═══ Information provided ═══

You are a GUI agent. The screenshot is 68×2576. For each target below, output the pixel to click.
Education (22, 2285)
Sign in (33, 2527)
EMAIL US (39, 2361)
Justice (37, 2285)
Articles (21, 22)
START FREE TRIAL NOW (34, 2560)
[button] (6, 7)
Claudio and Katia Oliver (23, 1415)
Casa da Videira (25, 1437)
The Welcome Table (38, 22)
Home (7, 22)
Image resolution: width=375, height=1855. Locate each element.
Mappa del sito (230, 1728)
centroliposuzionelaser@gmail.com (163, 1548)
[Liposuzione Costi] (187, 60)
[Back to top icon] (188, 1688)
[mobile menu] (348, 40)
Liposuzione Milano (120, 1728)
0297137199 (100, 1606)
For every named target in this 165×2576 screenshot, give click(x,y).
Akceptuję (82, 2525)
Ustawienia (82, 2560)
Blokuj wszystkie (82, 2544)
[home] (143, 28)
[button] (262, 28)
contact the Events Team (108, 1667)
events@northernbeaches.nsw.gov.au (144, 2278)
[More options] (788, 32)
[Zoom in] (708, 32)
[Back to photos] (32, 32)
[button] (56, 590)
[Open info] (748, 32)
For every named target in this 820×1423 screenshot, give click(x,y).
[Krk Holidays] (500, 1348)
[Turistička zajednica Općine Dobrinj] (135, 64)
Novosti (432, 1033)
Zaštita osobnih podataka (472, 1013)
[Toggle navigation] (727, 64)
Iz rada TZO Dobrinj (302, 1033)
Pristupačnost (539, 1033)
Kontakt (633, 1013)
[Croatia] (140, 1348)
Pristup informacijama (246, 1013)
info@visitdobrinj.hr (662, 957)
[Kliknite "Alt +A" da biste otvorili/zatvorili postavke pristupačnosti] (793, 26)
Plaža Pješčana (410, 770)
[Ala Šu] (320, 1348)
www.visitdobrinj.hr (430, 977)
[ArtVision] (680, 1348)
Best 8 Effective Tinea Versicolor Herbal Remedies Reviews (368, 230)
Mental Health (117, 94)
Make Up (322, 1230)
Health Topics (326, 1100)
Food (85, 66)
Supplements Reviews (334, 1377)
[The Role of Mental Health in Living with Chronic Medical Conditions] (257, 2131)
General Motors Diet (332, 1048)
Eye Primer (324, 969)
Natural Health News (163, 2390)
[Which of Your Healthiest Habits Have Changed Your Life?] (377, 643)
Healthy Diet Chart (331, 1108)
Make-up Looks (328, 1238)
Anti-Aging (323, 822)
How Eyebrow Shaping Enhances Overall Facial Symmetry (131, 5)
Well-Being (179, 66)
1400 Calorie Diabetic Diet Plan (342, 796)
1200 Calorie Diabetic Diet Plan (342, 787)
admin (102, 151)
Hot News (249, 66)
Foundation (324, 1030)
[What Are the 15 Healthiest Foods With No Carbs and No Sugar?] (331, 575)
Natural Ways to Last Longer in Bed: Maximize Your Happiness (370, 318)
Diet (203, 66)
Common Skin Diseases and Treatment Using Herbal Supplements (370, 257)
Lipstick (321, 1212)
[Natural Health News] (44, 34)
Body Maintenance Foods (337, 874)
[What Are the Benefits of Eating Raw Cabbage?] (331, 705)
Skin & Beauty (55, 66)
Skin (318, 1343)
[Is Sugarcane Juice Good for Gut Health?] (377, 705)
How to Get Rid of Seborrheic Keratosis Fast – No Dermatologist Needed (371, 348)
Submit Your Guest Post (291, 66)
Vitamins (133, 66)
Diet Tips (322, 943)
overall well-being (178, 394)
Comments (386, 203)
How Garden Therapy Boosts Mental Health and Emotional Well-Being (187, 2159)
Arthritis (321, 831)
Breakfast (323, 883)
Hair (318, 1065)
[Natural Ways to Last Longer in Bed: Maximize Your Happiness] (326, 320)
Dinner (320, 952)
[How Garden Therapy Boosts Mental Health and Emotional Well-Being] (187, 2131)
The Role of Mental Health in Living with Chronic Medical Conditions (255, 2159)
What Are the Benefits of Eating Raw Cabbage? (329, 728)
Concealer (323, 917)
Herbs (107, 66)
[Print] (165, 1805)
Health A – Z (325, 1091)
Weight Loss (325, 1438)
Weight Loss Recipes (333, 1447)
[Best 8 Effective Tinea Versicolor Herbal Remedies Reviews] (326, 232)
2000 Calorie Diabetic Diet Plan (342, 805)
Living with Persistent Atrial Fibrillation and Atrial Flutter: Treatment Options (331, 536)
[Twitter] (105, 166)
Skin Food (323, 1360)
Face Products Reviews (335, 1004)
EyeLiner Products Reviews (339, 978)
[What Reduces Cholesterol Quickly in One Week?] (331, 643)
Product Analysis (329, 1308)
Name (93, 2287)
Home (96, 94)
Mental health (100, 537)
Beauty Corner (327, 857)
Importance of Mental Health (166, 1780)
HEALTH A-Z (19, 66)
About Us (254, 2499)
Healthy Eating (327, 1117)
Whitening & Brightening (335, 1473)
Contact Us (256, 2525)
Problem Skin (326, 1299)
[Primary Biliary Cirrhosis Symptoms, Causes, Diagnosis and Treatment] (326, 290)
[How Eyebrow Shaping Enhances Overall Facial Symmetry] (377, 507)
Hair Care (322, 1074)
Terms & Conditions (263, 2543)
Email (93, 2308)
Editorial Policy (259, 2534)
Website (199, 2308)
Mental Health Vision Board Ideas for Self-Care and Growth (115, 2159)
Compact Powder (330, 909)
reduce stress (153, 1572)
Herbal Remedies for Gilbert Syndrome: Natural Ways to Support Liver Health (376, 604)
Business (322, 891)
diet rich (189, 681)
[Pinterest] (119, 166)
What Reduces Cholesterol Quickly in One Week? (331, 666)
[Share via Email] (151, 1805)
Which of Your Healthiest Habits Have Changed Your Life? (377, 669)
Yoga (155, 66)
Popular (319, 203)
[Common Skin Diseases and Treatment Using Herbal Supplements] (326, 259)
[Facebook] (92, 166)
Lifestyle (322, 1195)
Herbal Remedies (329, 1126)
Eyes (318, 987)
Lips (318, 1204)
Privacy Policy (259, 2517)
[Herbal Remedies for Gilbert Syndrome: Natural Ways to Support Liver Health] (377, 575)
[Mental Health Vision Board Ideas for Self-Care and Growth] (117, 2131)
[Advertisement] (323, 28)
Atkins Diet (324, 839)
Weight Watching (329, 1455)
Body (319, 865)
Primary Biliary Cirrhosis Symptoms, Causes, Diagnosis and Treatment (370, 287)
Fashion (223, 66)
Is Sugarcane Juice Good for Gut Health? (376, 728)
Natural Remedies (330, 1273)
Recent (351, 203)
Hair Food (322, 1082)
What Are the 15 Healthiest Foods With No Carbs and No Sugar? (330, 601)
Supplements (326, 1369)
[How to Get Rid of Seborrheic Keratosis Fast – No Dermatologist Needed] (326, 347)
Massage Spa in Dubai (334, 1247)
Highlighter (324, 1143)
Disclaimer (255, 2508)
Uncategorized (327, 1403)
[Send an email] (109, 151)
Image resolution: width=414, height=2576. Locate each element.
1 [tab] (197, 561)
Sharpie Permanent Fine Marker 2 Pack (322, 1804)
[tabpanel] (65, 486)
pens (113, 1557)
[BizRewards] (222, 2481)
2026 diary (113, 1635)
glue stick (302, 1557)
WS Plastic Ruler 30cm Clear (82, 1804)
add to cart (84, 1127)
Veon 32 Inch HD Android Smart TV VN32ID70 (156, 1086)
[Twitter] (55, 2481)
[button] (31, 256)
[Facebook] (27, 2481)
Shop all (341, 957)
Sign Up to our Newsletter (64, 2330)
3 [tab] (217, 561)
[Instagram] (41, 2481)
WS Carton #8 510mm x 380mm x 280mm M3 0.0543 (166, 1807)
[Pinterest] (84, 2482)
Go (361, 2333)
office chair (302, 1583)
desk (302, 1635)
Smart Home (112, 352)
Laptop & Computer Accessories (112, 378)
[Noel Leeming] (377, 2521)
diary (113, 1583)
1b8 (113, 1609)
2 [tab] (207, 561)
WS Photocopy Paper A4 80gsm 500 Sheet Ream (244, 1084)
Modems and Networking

═══

§ What you are asked to do
Starting at the first line of the data above, please restate word for word every line up to and including the one that holds "Natural Health News (163, 2390)", and add nothing else.

§ Output for this task
You are a GUI agent. The screenshot is 68×2576. For each target below, output the pixel to click.
Education (22, 2285)
Sign in (33, 2527)
EMAIL US (39, 2361)
Justice (37, 2285)
Articles (21, 22)
START FREE TRIAL NOW (34, 2560)
[button] (6, 7)
Claudio and Katia Oliver (23, 1415)
Casa da Videira (25, 1437)
The Welcome Table (38, 22)
Home (7, 22)
Image resolution: width=375, height=1855. Locate each element.
Mappa del sito (230, 1728)
centroliposuzionelaser@gmail.com (163, 1548)
[Liposuzione Costi] (187, 60)
[Back to top icon] (188, 1688)
[mobile menu] (348, 40)
Liposuzione Milano (120, 1728)
0297137199 (100, 1606)
For every named target in this 165×2576 screenshot, give click(x,y).
Akceptuję (82, 2525)
Ustawienia (82, 2560)
Blokuj wszystkie (82, 2544)
[home] (143, 28)
[button] (262, 28)
contact the Events Team (108, 1667)
events@northernbeaches.nsw.gov.au (144, 2278)
[More options] (788, 32)
[Zoom in] (708, 32)
[Back to photos] (32, 32)
[button] (56, 590)
[Open info] (748, 32)
For every named target in this 820×1423 screenshot, give click(x,y).
[Krk Holidays] (500, 1348)
[Turistička zajednica Općine Dobrinj] (135, 64)
Novosti (432, 1033)
Zaštita osobnih podataka (472, 1013)
[Toggle navigation] (727, 64)
Iz rada TZO Dobrinj (302, 1033)
Pristupačnost (539, 1033)
Kontakt (633, 1013)
[Croatia] (140, 1348)
Pristup informacijama (246, 1013)
info@visitdobrinj.hr (662, 957)
[Kliknite "Alt +A" da biste otvorili/zatvorili postavke pristupačnosti] (793, 26)
Plaža Pješčana (410, 770)
[Ala Šu] (320, 1348)
www.visitdobrinj.hr (430, 977)
[ArtVision] (680, 1348)
Best 8 Effective Tinea Versicolor Herbal Remedies Reviews (368, 230)
Mental Health (117, 94)
Make Up (322, 1230)
Health Topics (326, 1100)
Food (85, 66)
Supplements Reviews (334, 1377)
[The Role of Mental Health in Living with Chronic Medical Conditions] (257, 2131)
General Motors Diet (332, 1048)
Eye Primer (324, 969)
Natural Health News (163, 2390)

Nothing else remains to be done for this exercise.